Al pronunciar estas palabras dejó caer con un ligero movimiento su «moocha» o lienzo que ceñía a su cintura y quedó desnudo ante nosotros.

—Mira, ¿qué es esto? —y señaló a una gran serpiente azul grabada indeleblemente en la piel, alrededor de la cintura, cuya cola desaparecía entre sus ardientes mandíbulas, precisamente por encima de la unión de sus caderas.
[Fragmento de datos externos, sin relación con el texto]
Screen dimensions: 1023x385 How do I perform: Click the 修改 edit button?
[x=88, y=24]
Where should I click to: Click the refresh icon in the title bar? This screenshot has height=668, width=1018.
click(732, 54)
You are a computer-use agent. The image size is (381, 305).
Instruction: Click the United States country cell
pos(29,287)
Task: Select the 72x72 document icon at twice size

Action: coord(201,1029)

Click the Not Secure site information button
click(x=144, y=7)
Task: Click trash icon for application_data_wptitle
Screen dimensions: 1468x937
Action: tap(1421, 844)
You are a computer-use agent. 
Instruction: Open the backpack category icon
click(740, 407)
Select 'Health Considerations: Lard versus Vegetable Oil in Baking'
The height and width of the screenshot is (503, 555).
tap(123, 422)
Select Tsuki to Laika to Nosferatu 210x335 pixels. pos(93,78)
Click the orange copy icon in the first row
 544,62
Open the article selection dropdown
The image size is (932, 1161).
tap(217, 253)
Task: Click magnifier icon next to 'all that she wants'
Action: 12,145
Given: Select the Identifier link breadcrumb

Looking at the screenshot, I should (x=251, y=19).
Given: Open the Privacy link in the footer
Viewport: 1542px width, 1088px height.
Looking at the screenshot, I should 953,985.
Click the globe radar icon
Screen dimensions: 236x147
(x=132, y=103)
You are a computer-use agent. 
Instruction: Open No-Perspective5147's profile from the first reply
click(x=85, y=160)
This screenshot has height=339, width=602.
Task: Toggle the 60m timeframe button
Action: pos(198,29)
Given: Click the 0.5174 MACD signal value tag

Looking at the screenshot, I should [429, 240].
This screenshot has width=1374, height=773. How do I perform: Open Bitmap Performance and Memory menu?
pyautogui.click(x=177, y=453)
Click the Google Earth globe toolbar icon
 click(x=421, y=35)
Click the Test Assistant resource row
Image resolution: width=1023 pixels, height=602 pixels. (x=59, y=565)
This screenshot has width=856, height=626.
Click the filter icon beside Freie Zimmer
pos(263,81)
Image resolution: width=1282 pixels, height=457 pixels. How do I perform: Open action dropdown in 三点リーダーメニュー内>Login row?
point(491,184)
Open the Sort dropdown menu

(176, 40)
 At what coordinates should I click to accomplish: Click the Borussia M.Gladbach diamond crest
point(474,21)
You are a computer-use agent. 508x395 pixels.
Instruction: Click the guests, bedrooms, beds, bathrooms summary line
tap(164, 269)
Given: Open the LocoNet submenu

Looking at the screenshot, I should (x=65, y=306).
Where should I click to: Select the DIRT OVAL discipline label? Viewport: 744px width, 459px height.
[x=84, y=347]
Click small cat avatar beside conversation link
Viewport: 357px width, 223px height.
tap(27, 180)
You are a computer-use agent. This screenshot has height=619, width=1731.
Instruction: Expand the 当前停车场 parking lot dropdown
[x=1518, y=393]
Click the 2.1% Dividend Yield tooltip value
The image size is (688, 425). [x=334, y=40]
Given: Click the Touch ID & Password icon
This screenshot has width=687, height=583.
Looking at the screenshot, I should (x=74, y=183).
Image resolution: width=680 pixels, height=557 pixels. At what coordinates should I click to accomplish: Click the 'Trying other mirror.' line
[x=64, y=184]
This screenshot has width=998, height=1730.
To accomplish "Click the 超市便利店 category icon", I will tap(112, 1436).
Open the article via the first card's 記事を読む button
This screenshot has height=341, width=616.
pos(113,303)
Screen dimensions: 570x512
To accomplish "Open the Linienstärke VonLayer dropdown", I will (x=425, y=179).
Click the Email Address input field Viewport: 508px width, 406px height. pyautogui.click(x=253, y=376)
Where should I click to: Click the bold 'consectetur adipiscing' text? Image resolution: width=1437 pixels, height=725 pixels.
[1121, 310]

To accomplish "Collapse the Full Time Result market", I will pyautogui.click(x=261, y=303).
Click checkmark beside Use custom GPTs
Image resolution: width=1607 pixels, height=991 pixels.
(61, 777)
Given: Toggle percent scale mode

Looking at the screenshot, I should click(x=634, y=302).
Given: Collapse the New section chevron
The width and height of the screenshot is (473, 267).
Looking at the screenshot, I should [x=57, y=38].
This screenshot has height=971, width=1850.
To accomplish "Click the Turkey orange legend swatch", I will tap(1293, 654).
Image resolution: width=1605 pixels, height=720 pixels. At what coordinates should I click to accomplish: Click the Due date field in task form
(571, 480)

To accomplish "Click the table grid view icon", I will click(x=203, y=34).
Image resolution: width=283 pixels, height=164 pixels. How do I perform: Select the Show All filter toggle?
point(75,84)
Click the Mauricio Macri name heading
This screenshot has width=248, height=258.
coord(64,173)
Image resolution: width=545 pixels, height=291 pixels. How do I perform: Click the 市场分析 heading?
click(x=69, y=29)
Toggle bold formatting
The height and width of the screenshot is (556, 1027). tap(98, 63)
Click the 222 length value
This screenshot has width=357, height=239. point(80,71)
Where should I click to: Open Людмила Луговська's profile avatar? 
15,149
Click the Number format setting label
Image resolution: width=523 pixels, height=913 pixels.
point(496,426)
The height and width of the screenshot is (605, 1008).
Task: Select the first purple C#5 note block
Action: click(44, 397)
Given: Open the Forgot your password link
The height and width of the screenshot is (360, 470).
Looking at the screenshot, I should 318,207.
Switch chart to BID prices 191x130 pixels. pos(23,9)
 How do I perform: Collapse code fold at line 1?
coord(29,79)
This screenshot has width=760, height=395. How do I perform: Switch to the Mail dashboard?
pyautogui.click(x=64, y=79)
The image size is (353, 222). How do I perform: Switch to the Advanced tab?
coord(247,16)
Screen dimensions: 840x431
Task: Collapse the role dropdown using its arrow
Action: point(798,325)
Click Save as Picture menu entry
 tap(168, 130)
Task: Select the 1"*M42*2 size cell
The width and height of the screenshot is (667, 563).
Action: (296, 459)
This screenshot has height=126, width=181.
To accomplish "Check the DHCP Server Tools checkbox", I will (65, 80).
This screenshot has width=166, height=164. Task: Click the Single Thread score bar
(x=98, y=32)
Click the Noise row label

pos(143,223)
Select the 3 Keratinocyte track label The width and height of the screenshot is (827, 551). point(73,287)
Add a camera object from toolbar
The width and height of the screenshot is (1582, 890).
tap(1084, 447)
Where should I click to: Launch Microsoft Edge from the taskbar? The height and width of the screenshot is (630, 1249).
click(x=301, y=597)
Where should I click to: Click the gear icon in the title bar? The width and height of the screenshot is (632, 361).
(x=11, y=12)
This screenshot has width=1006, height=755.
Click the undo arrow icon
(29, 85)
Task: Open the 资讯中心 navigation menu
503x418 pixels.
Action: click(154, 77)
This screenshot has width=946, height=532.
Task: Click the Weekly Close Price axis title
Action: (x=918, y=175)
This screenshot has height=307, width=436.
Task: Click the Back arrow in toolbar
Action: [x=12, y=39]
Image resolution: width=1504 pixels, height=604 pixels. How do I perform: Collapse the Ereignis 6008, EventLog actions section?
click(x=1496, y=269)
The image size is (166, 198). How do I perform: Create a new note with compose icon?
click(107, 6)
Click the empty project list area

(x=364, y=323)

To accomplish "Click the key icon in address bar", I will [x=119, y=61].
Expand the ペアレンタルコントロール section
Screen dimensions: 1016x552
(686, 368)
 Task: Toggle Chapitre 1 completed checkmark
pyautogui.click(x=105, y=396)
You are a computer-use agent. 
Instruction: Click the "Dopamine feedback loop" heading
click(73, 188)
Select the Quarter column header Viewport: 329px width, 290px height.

Infadús vio la señal, abrió desmesuradamente los ojos, y, cayendo de rodillas, murmuró:


¡Kum! ¡kum!
es el hijo de mi hermano, es el Rey.

—¿No te lo había dicho ya, tío? Levántate; no soy todavía el Rey, pero con tu auxilio y con el auxilio de estos bravos blancos, mis amigos, lo seré. Mas la vieja Gagaula tiene razón: la sangre se verterá a torrentes y con ella, se mezclará la suya, porque sus palabras mataron a mi padre y expulsaron a mi madre de su hogar. Y ahora, Infadús, decídete. ¿Quieres darme tu mano, y ser el primero de los míos? ¿Quieres participar de los peligros que me esperan y ayudarme a aniquilar a ese tirano, a ese asesino, o te niegas a ello? Elige.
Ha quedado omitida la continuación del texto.